Kids of Frontline Service Workers Are Suffering. Don’t Blame Their Parents
A recent study found that the unpredictable schedules of shift workers harms their kids, and their kid's kids. Fair workweek laws would help.
During the Covid pandemic, while white-collar workers hunkered down and worked from home, front-line workers staffed grocery stores, made deliveries, worked in meatpacking plants, and kept supply chains open. They kept our society from pretty much collapsing in on itself.
While many platitudes were delivered on behalf of service workers for their bravery — who account for some 23 million workers across the United States, many millions of whom are also moms and dads — the truth is that frontline service workers are getting the short end of the stick from minuscule paychecks to lack of workplace safety to lack of consistent scheduling, and by default, so are their kids.
A recent study from the Harvard Kennedy School’s Shift Project found that the unpredictability of scheduling, and other variables in the service industry, can have long-term negative impacts, not just on service workers’ kids, but their children’s children, and their children’s children’s children, and on down the line—multigenerational harm.
We know that service workers are generally paid a pittance and have poor if any benefits. But it’s not just the stagnant earning potential or lack of PTO in the service sector that’s a problem; it’s also the very nature of how workers are scheduled. Service workers generally don’t have the luxury of a set schedule and instead work different days and hours each week, sometimes working the closing shift one night and the opening shift the following day. Service workers are also frequently on call and are subject to abrupt schedule changes with little to no notice.
Unpredictable Scheduling Affects Kids
Kids thrive on routine, and knowing what to expect each day brings children a sense of well-being and decreased anxiety levels. When every day is different and parents are forced to accommodate a schedule that’s less solid than a desert mirage, children suffer.
Unpredictable scheduling can cause behavior issues in children which can manifest in many ways—from anxiety and withdrawal to uncharacteristic acting out behaviors. Irregular schedules also result in more school absences. Children of parents who experienced closing then opening shifts (or “clopening shifts”) missed, on average, two more days of school than their peers whose parents work fixed schedules.
Parents’ ability to care for children with chronic health conditions like asthma is also negatively affected by unstable work scheduling. The study found that asthmatic children of parents with unpredictable work schedules were more likely to end up in the ER or experience episodes of wheezing associated with asthma.
Childrens’ sleep schedules are also impacted by their parents’ work hours. Because of the difficulty in establishing long-term routines, up to 41% of children of service workers get less than the recommended amount of sleep at night, and up to 47% did not get the same amount of sleep consistently from night to night. Inadequate or poor-quality sleep may put these children at higher risk of health issues and poor academic performance than their peers.

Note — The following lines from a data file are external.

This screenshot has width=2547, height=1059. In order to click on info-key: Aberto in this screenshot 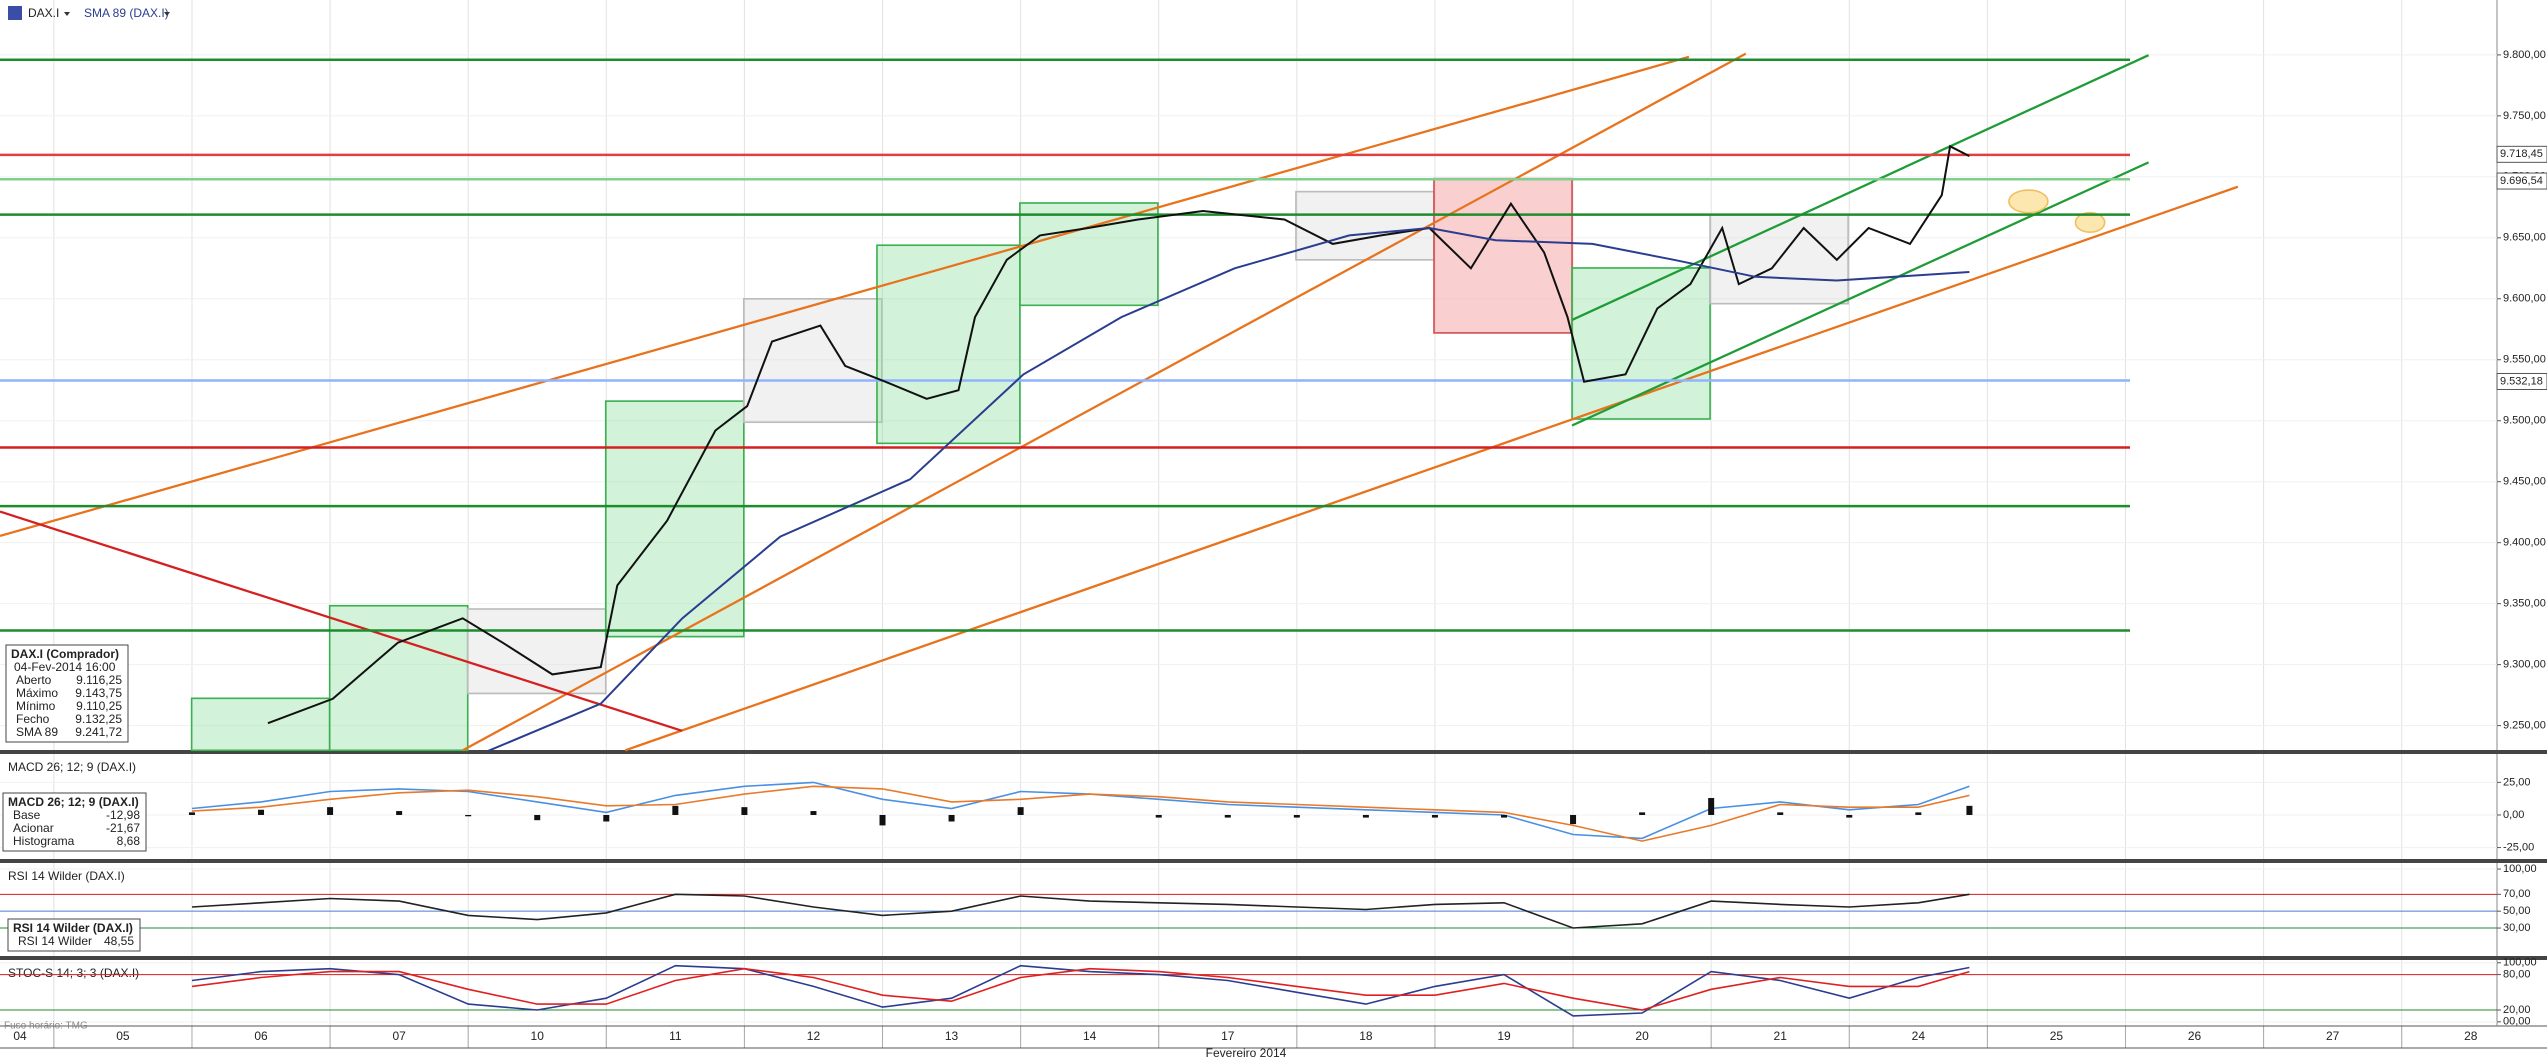, I will do `click(34, 680)`.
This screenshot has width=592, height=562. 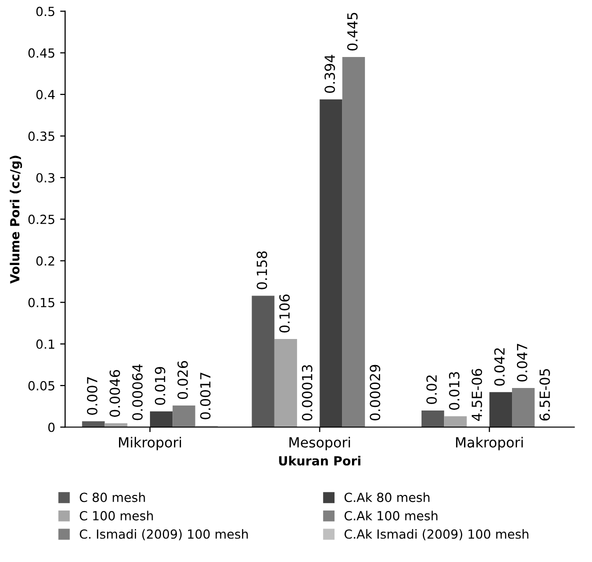 I want to click on x-tick-label: Mesopori, so click(x=320, y=443).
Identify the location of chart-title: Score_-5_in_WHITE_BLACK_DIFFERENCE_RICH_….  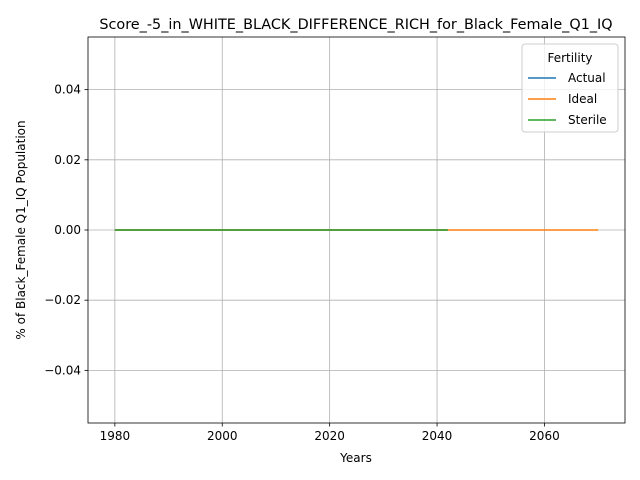
(356, 25).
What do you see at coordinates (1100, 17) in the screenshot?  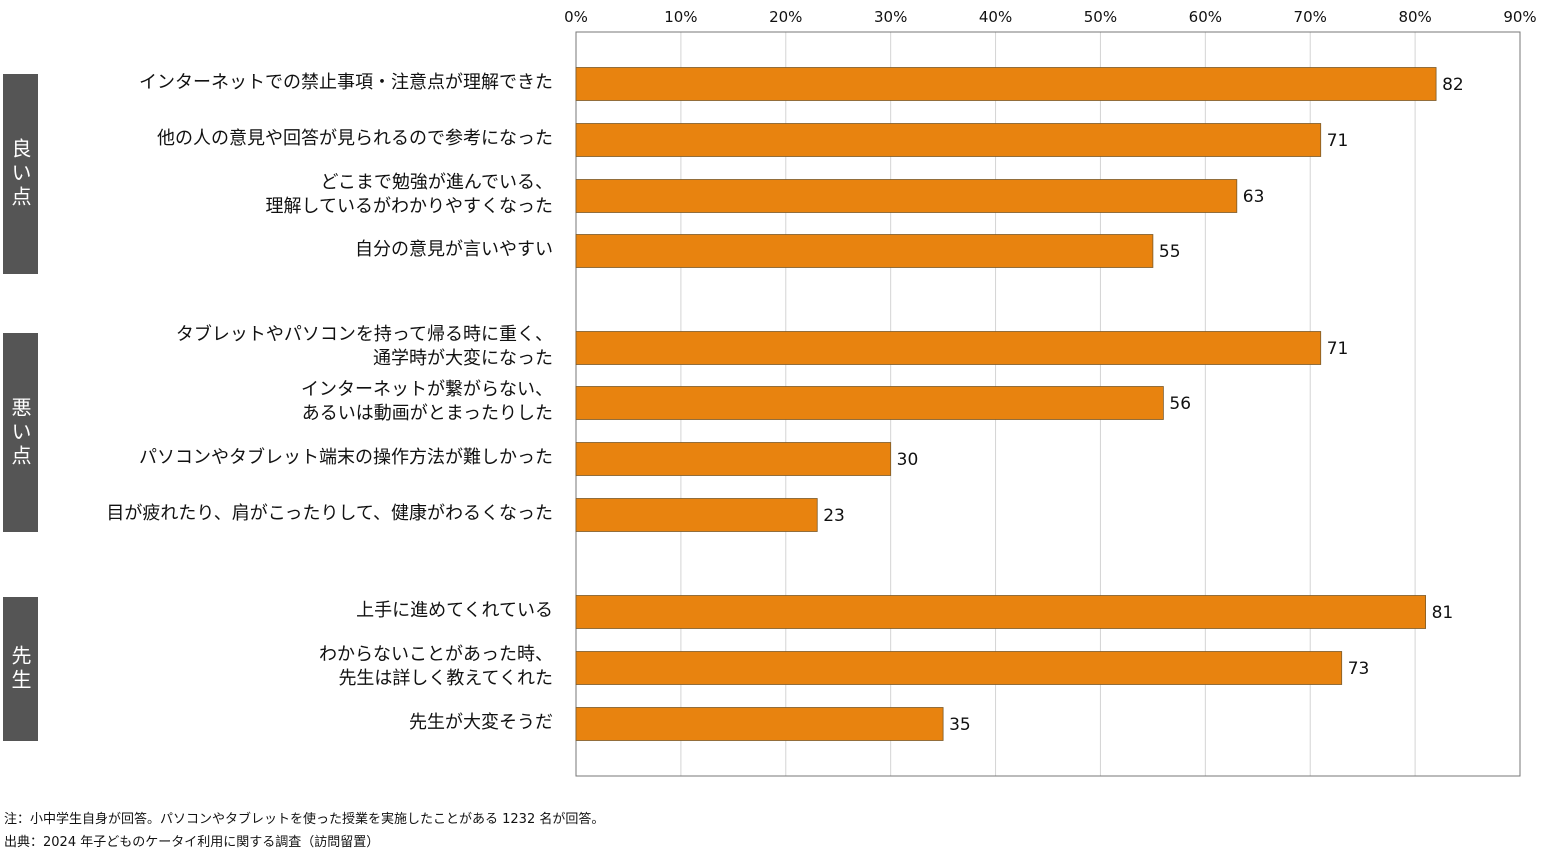 I see `x-tick-label: 50%` at bounding box center [1100, 17].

Workers of Color are Disproportionately Affected
Workers of color comprise over 40% of service industry workers, a number much higher than the percentage of non-white adults in the general population—21.3%. Not only are non-white workers disproportionately working in service jobs, but they also experience the brunt of unpredictable scheduling.
According to the Shift Project report, compared to white service workers, workers of color were more likely to work on-call shifts and experience schedule changes with less than two weeks notice, and women of color were more likely to have shifts canceled, work on-call shifts, and be forced to work part-time hours than their white male counterparts.
This means that children of color whose parents work in the service industry, who are already at a disadvantage compared to their white peers, experience more long-term adverse effects than their white peers or children of color whose parents have schedule stability.
Fair Workweek Laws Can Help
A few municipalities and one state, Oregon, are addressing the problems with scheduling in the service industry in the form of fair workweek laws. Seattle’s Schedule Ordinance mandates that workers receive at least two weeks’ notice of schedule changes or receive additional wages when two weeks’ notice is not given.
The ordinance also discourages employers from scheduling workers for “clopening shifts” by enforcing extra pay for workers who are not given at least 10 hours off between shifts. Researchers found that Seattle’s Schedule Ordinance had far-reaching positive impacts—improving workers’ sleep, overall happiness, and economic stability, all of which trickle down to positively affecting their children.
While there are no federal policies on the books that address these disparities, two bills hope to manage unpredictable scheduling.
The Schedules That Work Act, introduced by Senator Elizabeth Warren in 2019, requires employers to provide workers with their schedules two weeks in advance and offer additional wages for abrupt schedule changes.
And the Part-Time Workers Bill of Rights Act, also introduced by Senator Warren, requires employers to offer additional hours to part-time workers before hiring new employees to fill vacancies, reducing the number of workers forced into involuntary part-time work.